___ RECORDS FOR PROCESSING
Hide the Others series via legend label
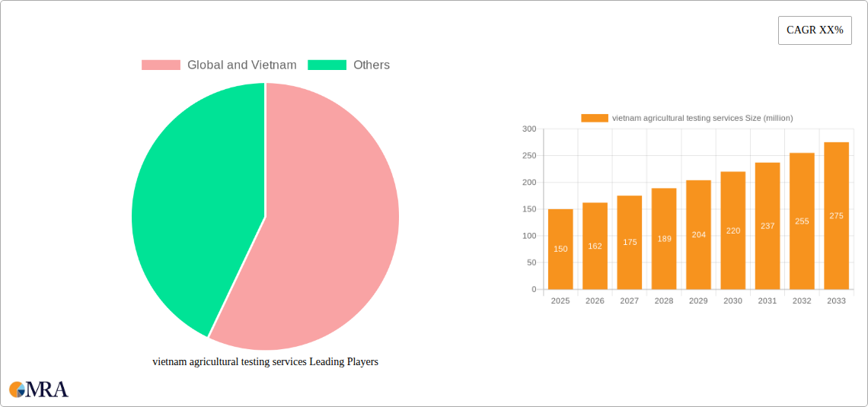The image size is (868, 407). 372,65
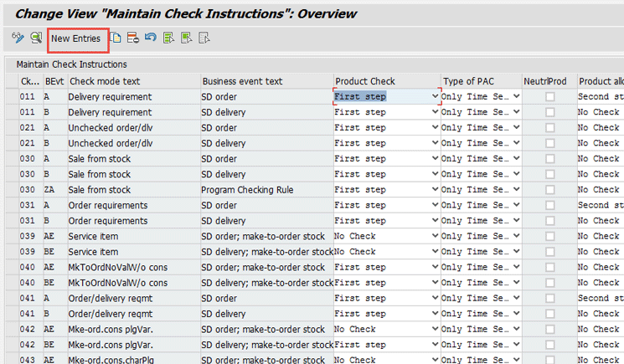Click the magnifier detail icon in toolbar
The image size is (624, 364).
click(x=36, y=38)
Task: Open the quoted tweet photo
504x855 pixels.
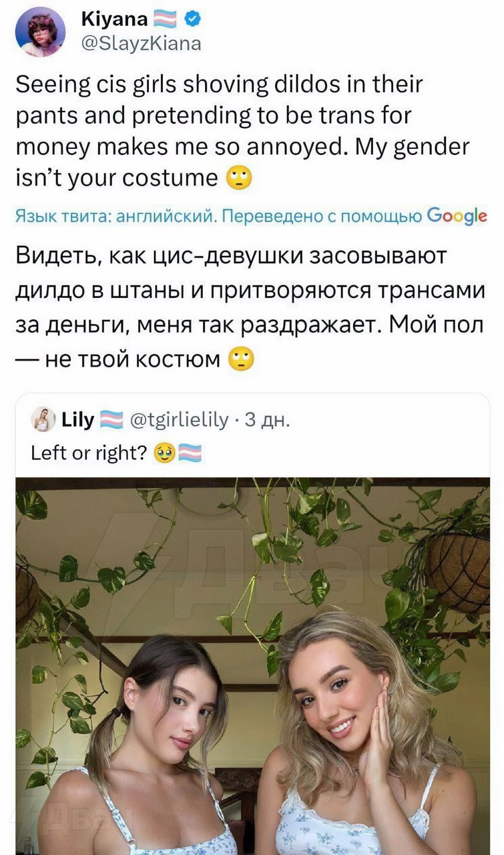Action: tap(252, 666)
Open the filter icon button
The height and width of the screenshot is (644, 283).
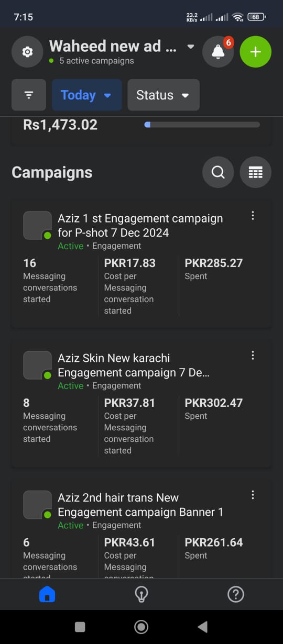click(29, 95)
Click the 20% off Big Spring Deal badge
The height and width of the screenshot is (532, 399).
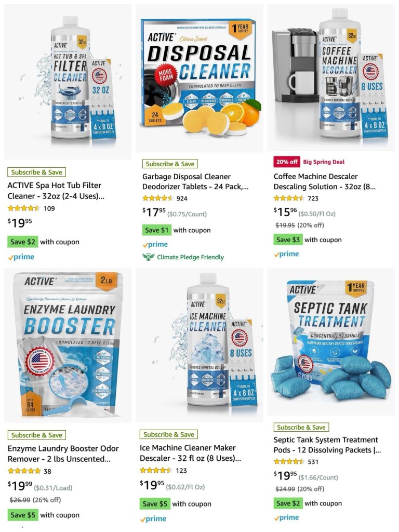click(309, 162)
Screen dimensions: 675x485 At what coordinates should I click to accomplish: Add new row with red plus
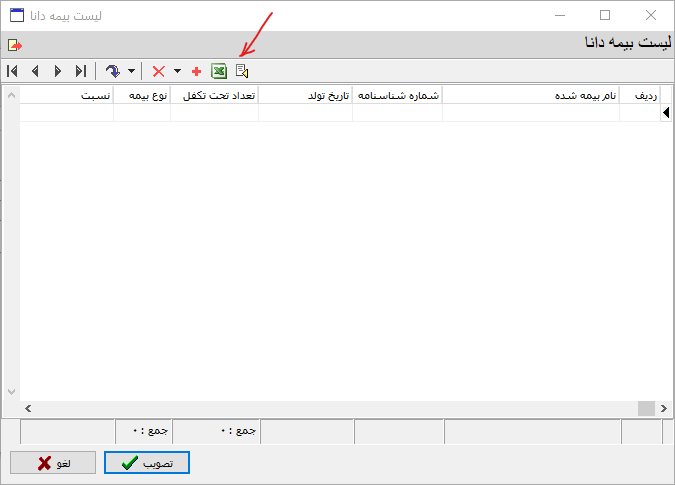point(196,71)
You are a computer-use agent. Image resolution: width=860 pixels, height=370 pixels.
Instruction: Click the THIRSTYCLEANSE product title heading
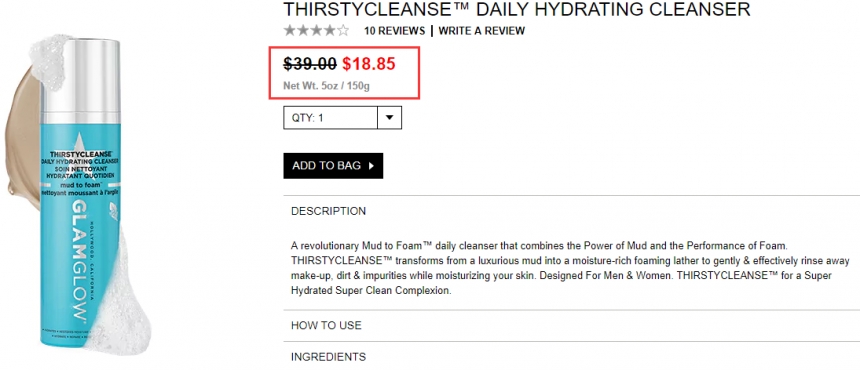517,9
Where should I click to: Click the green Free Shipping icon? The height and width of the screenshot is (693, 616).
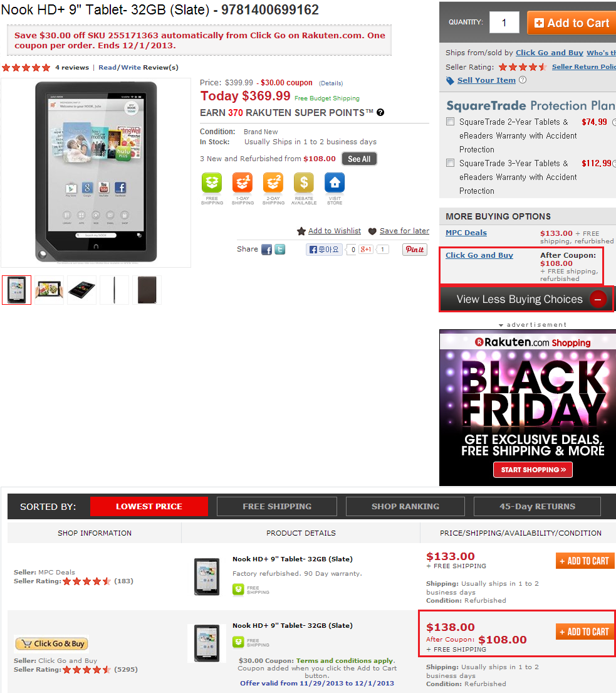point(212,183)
______
___ RECORDS FOR PROCESSING
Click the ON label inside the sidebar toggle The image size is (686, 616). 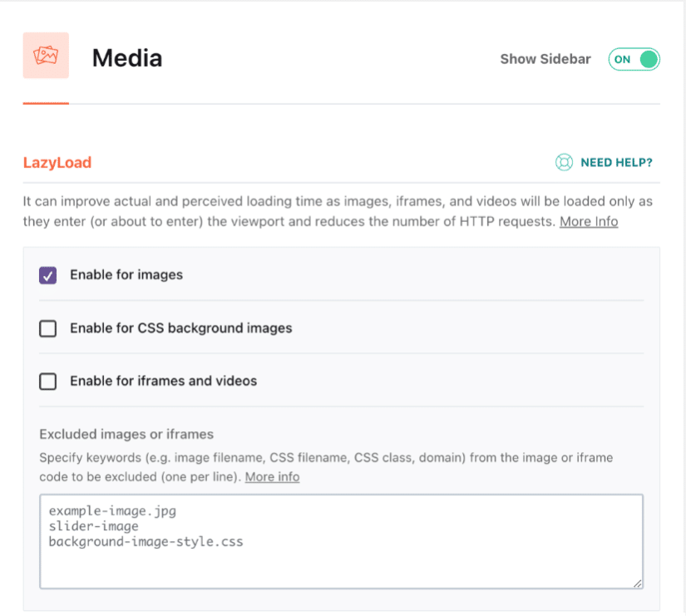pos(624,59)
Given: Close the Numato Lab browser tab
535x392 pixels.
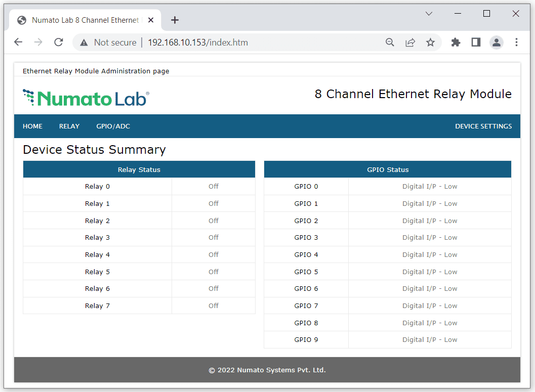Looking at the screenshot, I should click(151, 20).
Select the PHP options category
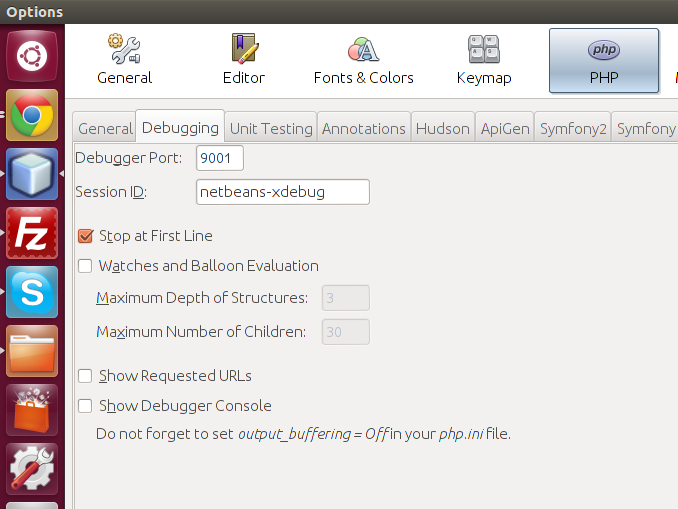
______
__EXERCISE__:
Every line in the data above that contains the word "Open" should be copied.

__ANSWER TO THIS TASK__:
Task: Open the quoted tweet photo
Open the filter icon button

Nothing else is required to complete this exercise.